Setting up a Rails 2.3.x app on EC2 for easy scalability
Solution 1:
So, most of what you've got there is pretty straightforward to scale. PgSQL onto it's own machine to relieve a pile of CPU/disk IO/memory consumption as a first step. Sphinx into it's own little world too. Definitely switch to resque to allow easy horizontal scaling of your workers.
But the files... yes, the files are difficult. They're always difficult. And your options are perilously thin.
Some people will recommend the clustered filesystem route, either magic superclustering (GFS2/OCFS2) or the slightly poorer-mans option of something like GlusterFS. I've run a lot of systems (1000+) using GFS, and I'd never, ever do it again. (It may not even run on EC2's network, actually). GFS2/OCFS2 are a mess of moving parts, under-documented, overcomplicated, and prone to confusing failure modes that just give you downtime hassle. It also doesn't perform worth a damn, especially in a write-heavy environment -- it just falls over, taking your entire cluster down and taking 10-30 minutes of guru-level work to get it up and running again. Avoid it, and your life is a lot easier. I've never run GlusterFS, but that's because I've never been particularly impressed with it. Anything you can do with it, there's usually a better way to do it anyway.

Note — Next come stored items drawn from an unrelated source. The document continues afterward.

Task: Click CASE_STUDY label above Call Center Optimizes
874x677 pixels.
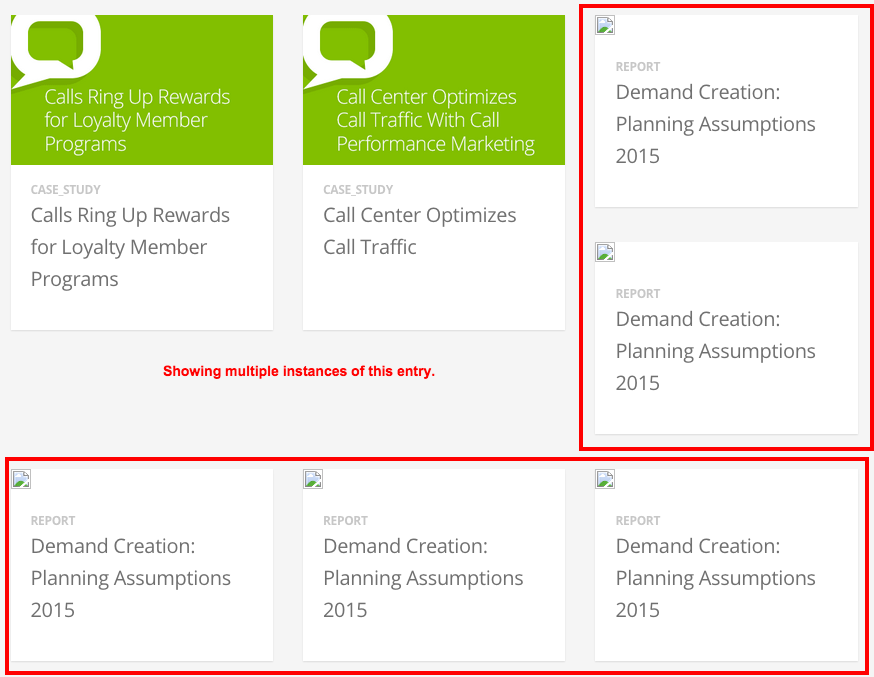Action: (x=358, y=190)
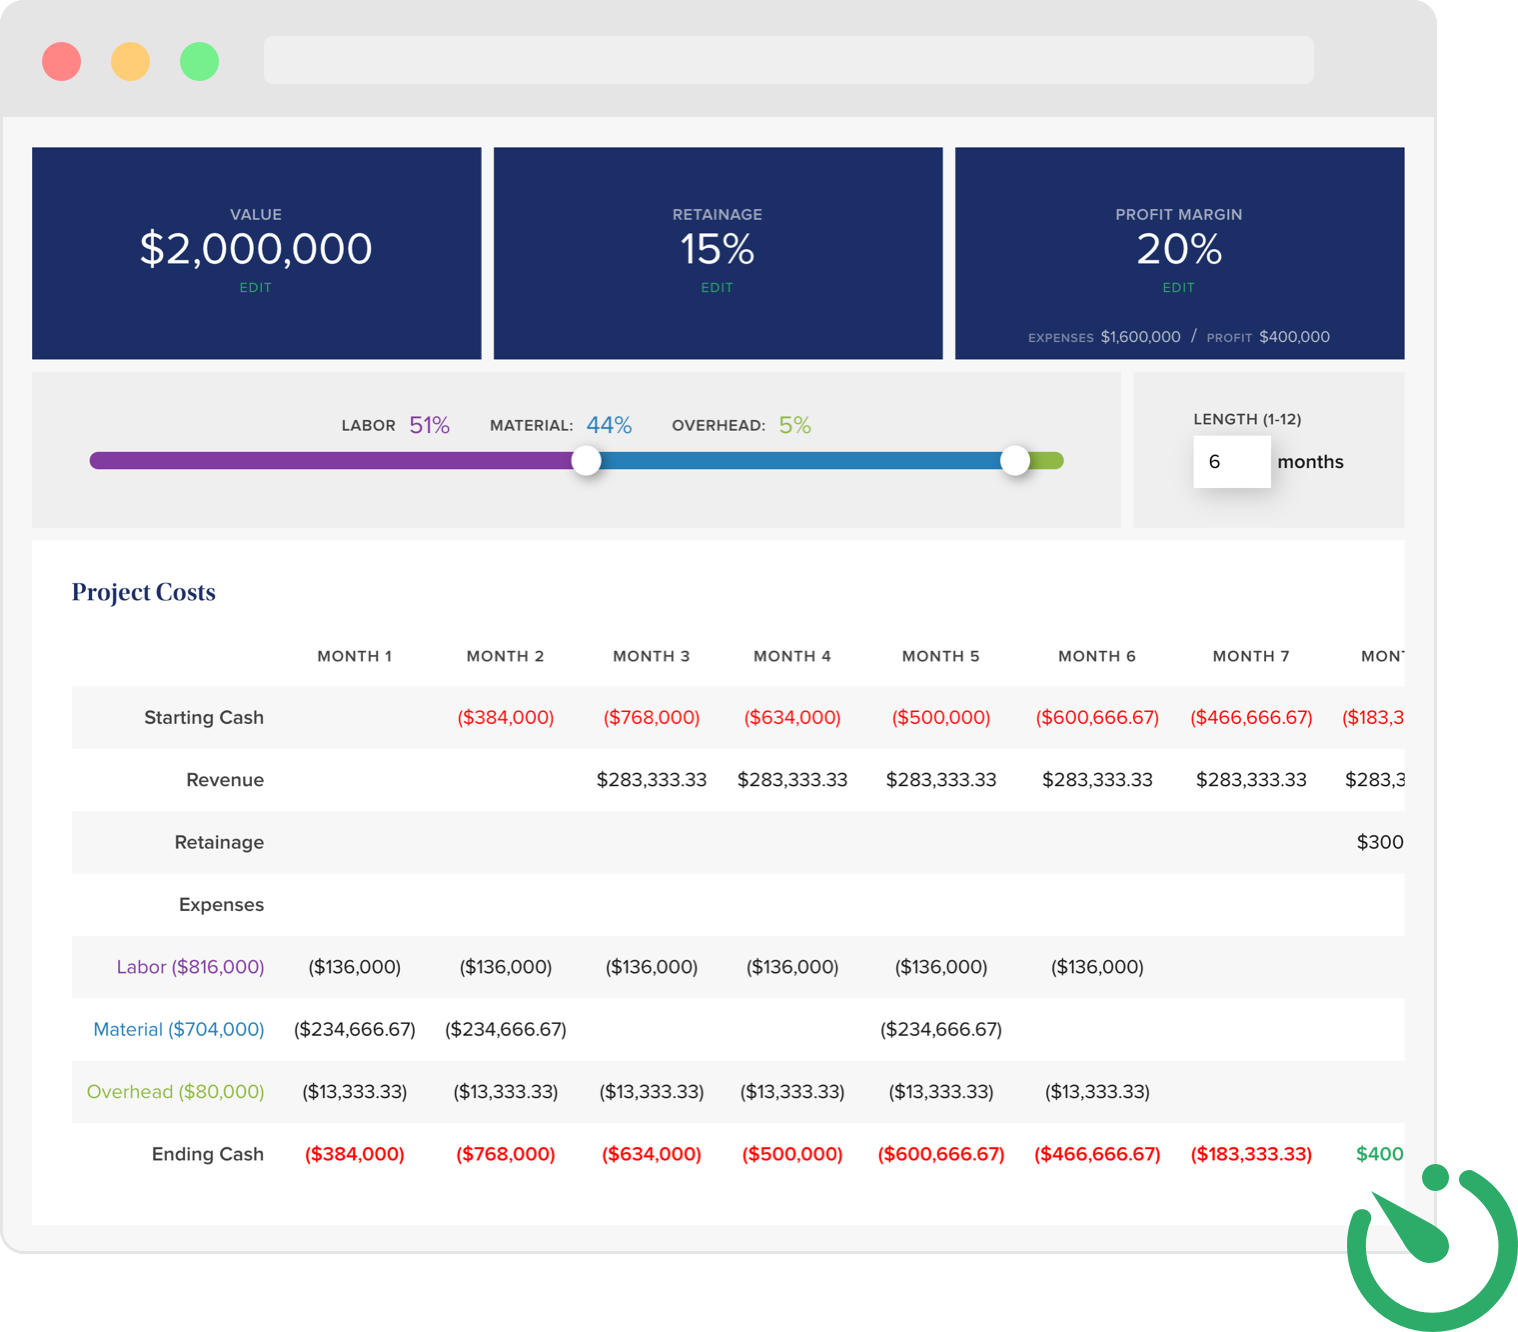Select the Month 6 column header
The height and width of the screenshot is (1332, 1518).
pyautogui.click(x=1096, y=656)
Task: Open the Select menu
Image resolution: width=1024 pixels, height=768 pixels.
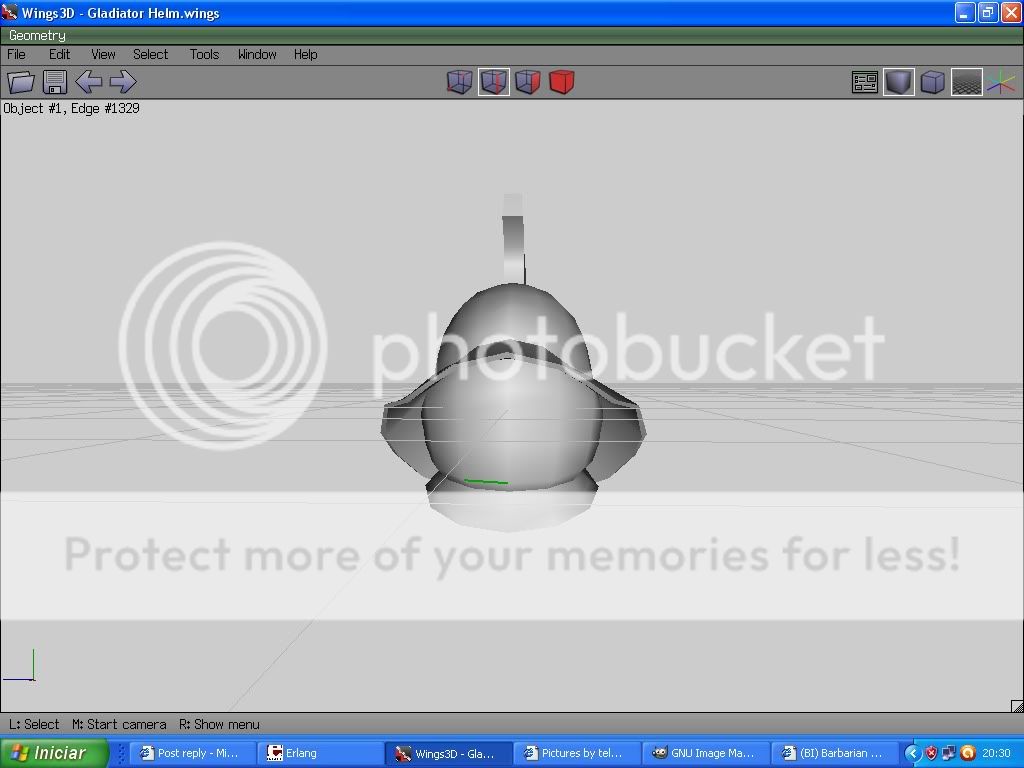Action: (151, 54)
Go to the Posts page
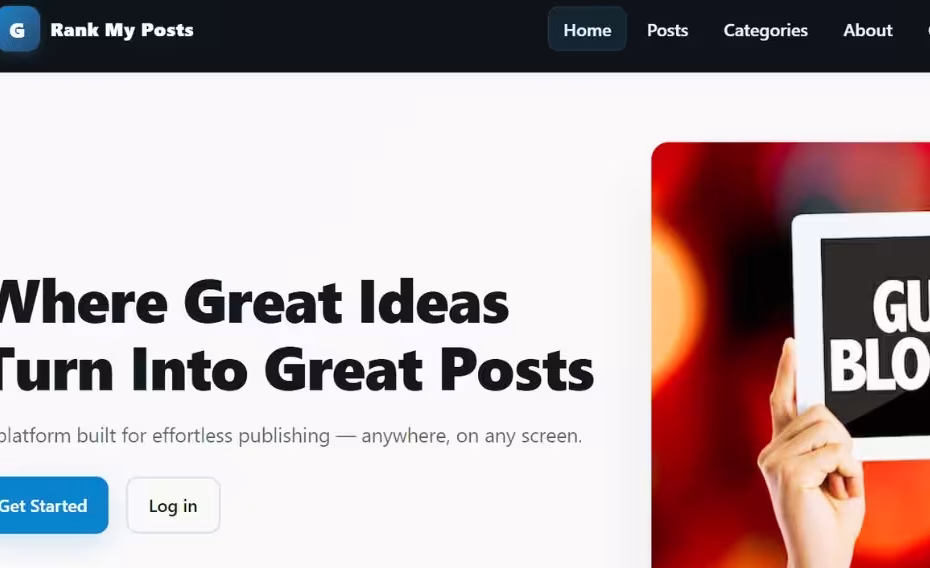This screenshot has height=568, width=930. point(667,30)
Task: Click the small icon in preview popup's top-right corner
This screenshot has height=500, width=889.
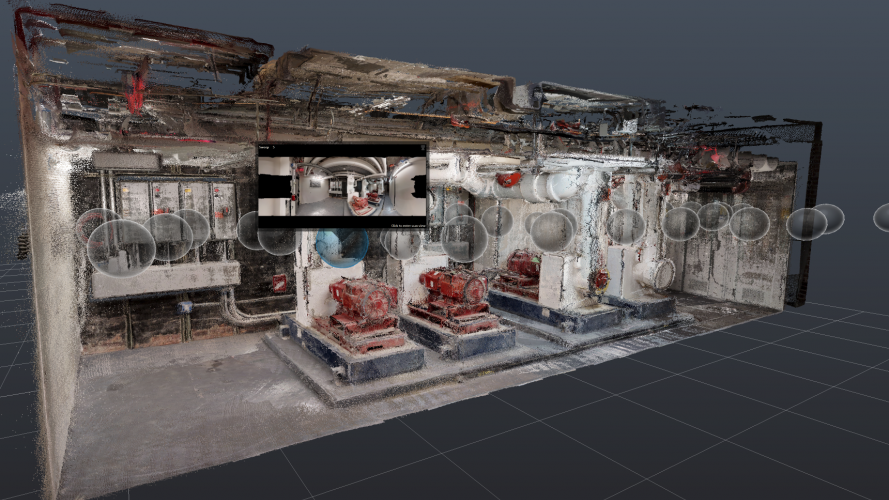Action: tap(421, 149)
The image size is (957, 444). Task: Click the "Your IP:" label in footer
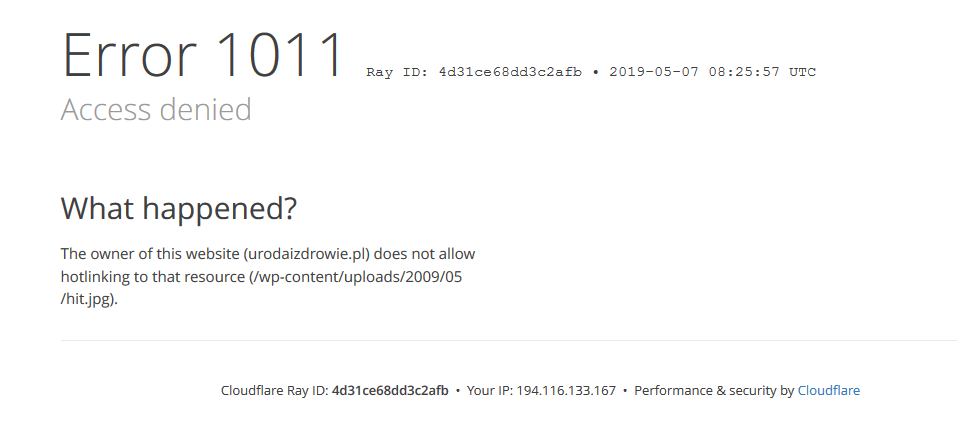pos(489,391)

A better option, in my opinion, is the venerable NFS server. One machine with a big (or not so big) EBS volume and an NFS daemon running, and everyone mounts it. It has it's gotchas (it's not really a POSIX filesystem, so don't treat it as such), but for simple "there, I fixed it" operation for 99% of use cases, it's not bad. At the very least, it can be a stopgap while you work on a better solution, which is...
Use your knowledge of your application to tier out your storage. This is the approach I took most recently (scaling Github), and it's worked beautifully. Basically, rather than treating file storage as a filesystem, you treat it like a service -- provide an intelligent API for the file-storage-using parts of your application to use to do what you need to do. In your case, you might just need to be able to store and retrieve images to pre-allocated IDs (the PK for your "images" table in the DB, for instance). That doesn't need a whole POSIX filesystem, it just needs a couple of super-optimised HTTP methods (the POSTs need to be handled dynamically, but if you're really smart you can make the GETs come straight off disk as static files). Hell, you're probably serving those images straight back to customers, so cut out the middle man and make that server your publically-accessable assets server while you're at it.
The workflow might then be something like:
- Frontend server gets image
- POSTs it into the fileserver
- Adds job to get image processed
- (Alternately, the POST to the fileserver causes it to recognise the need for a post-processing job, and it creates the job all by itself)
- Worker gets image processing job
- Retrieves image from fileserver
- Processes image
- POSTs the processed image back to the fileserver
- Webpage needs to include image in webpage
- Writes URL to images server into HTML
- web browser goes and gets image directly
You don't necessarily have to use HTTP POST to put the images onto the server, either -- Github, for instance, talks to it's fileservers using Git-over-SSH, which works fine for them. The key, though, is to put more thought into where work has to be done, and avoid unnecessary use of scarce resources (network IO for an NFS server request), trading instead for a more constrained set of use options ("You can only request whole files atomically!") that work for your application.
Finally, you're going to have to consider the scalability factor. If you're using an intelligent transport, though, that's easy -- add the (small amount of) logic required to determine which fileserver you need to talk to in each place that talks to the fileserver, and you've basically got infinite scalability. In your situation, you might realise that your first fileserver is going to be full at, say, 750,000 images. So your rule is "Talk to the fileserver with hostname fs#{image_id / 750_000}
", which isn't hard to encode everywhere.
I always used to have fun with this part of my job...